The transparency should include the following aspects:
- Intended use + label set: exactly what tumor types are covered, and what is not covered.
- Training/validation cohort composition: size, specimen types (FFPE vs fresh), sites, demographics if relevant, tumor purity distribution, and class imbalance.
- Input requirements + QC thresholds: minimum coverage/call rates, tumor fraction requirements, batch effects, and failure modes.
- Confidence reporting: calibrated probabilities, top outputs, and “no-call/uncertain” behavior.
- Known limitations: performance on rare tumor type, out-of-distribution handling, and performance in treated/recurrent tumors.
Thorough validations should also include:
- Independent external validation (not just internal cross-validation).
- Local verification on your own specimen types/workflow:
- A representative set of real-world “easy” cases and “challenging” cases
- Pre-analytical variations common in your lab (low-input, necrotic, low coverage, and so on)
- Reproducibility testing (run-to-run / instrument-to-instrument if relevant).
- Clinical risk controls: SOPs for discordant results, second-review triggers, and mandatory correlation with morphology/IHC.
- Ongoing monitoring: drift checks, periodic revalidation when the model updates or when your pre-analytics change.
Bottom line: AI tools should be integrated as decision support, not sole arbiters—unless the evidence and regulatory context justify otherwise. Labs should insist on a “no-call” option and clear documentation of the model’s boundaries.
In the coming years, we will likely see more studies and algorithms favoring multi-layer evidence and standardized integration over any single “magic” assay. We also expect more evidence to emerge with experiences using these algorithms on real-world patient data in real-time clinical management or decision making.
Looking ahead, which molecular or multi-omic advances do you believe will have the greatest impact on resolving diagnostically ambiguous cancers over the next five years—and how should laboratories prepare now?
A: Currently, next-generation sequencing (NGS) has been widely used for detecting mutations, copy number alterations, and fusion/rearrangements in tumor tissue and circulating tumor DNA (ctDNA). Beyond detection of individual alterations, more integrative analysis such as microsatellite instability, loss of heterozygosity, and mutation signature are beginning to be incorporated into the assays. Methylation profiling and whole transcriptome sequencing are also getting more and more critical in some clinical practice. Over the next 5 years, we believe that more labs will be equipped with high-throughput molecular assays that generate more comprehensive profiles, including from genome, transcriptome, methylome, and others. In the meantime, with the advances in AI and computation technologies, combined molecular or multiomic approaches will rapidly evolve and will make a greater impact on resolving diagnostically ambiguous cancers. While all the novel molecular tools aim for more precise tumor classification and more clinical benefit, there will be a greater need for a proper workflow and stewardship to ensure that the resources and tests are appropriately used.
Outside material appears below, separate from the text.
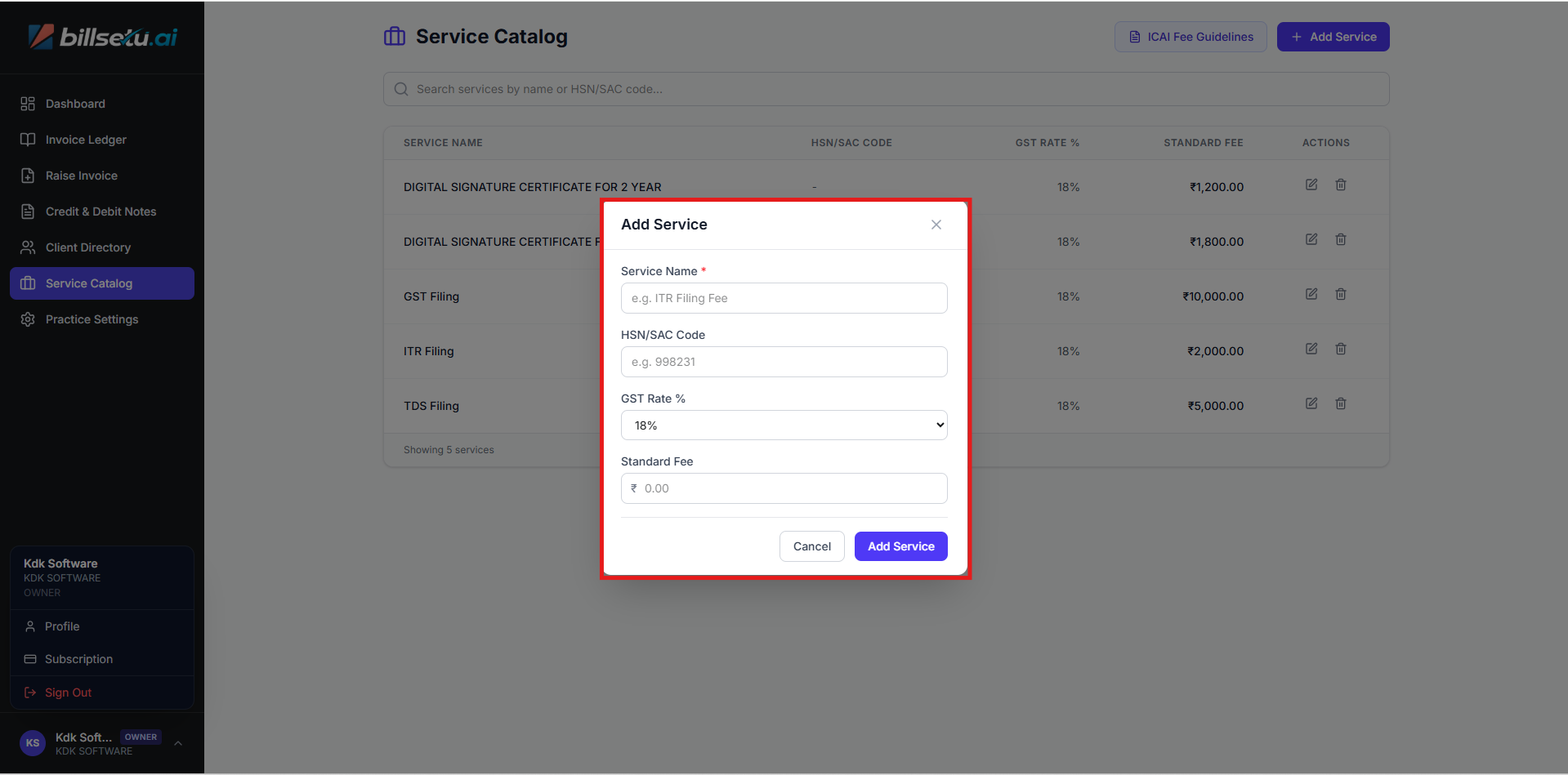Viewport: 1568px width, 775px height.
Task: Delete the TDS Filing service
Action: (1340, 403)
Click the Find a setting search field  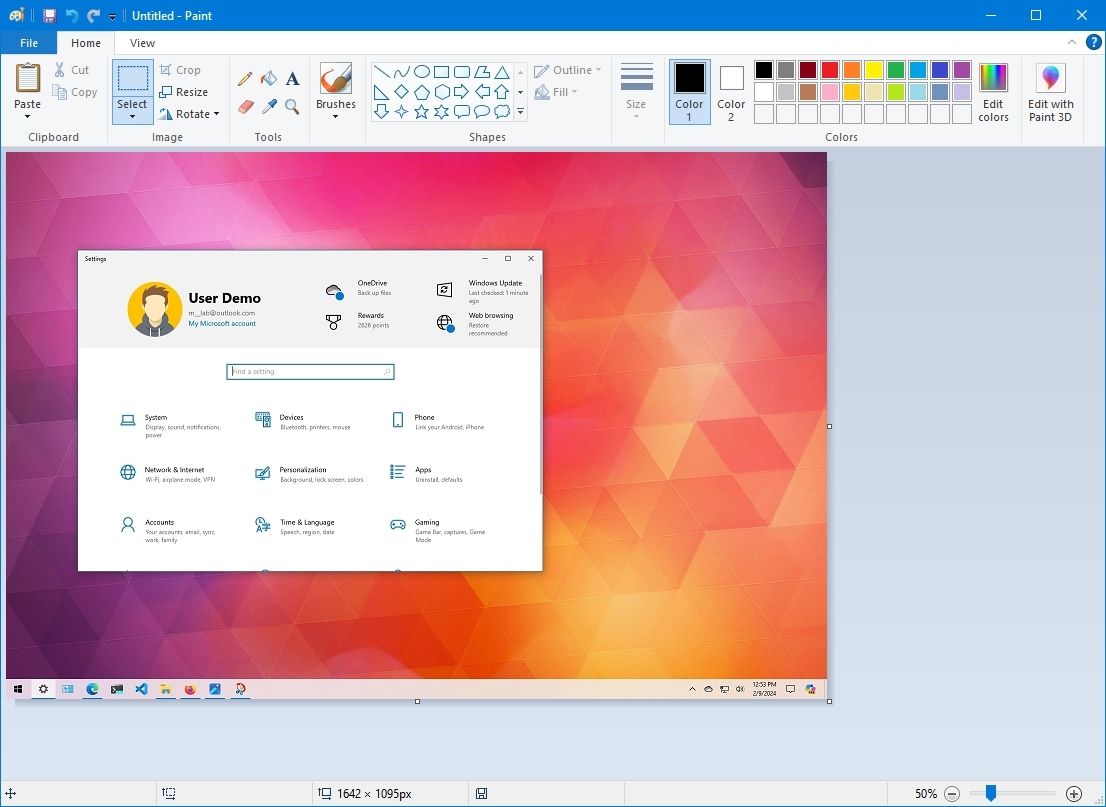click(x=310, y=371)
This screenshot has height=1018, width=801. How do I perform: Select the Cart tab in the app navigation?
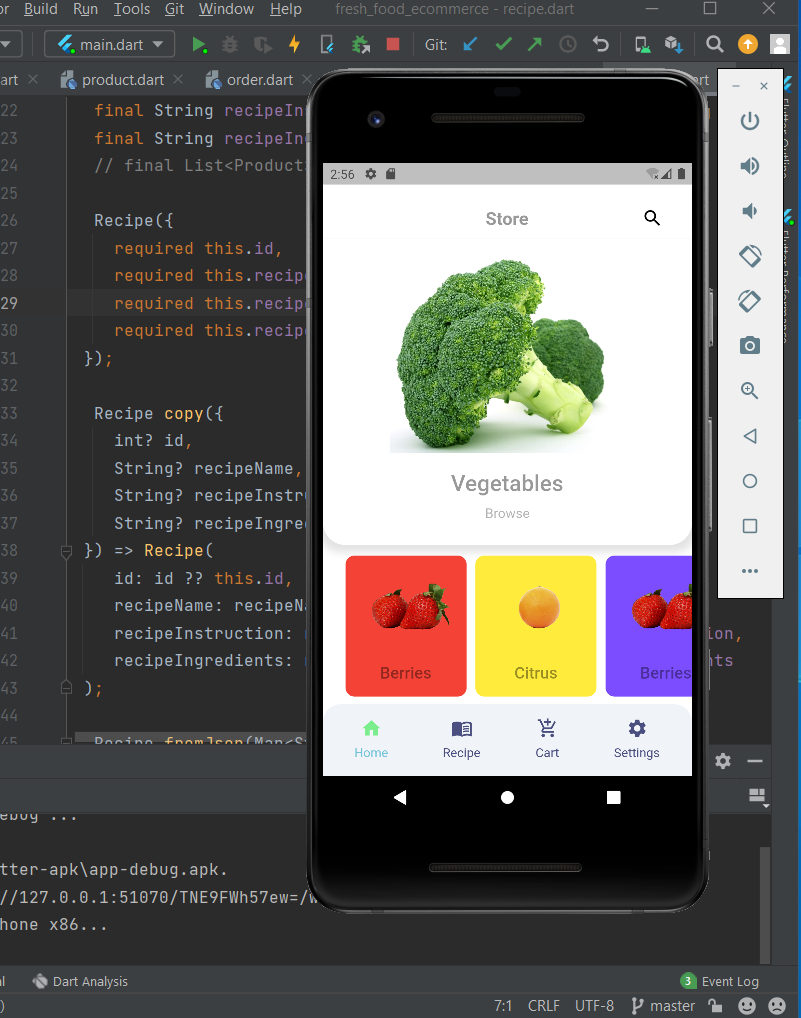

What we think the laboratories can prepare now:
- Build a tiered testing algorithm: when to reflex from IHC to molecular testing, and how to prioritize DNA, RNA, methylation or other tests (based on tumor type and tissue constraints).
- Strengthen pre-analytics: tumor enrichment strategies, macro-dissection standards, QC gating, documentation of fixation/decalcification.
- Develop an “interpretation playbook”:
- How to resolve discordant results
- When to repeat tests with suboptimal quality
- What orthogonal confirmations are required
- Invest in data integration: structured reports that unify morphology, IHC, and multi-omics; decision-support templates; tumor board pipelines.
- Plan for AI governance: validation SOPs, update control, drift monitoring, and accountability.
- Train the team: not just molecular staff—all practicing pathologists need practical literacy in what each assay can and cannot do.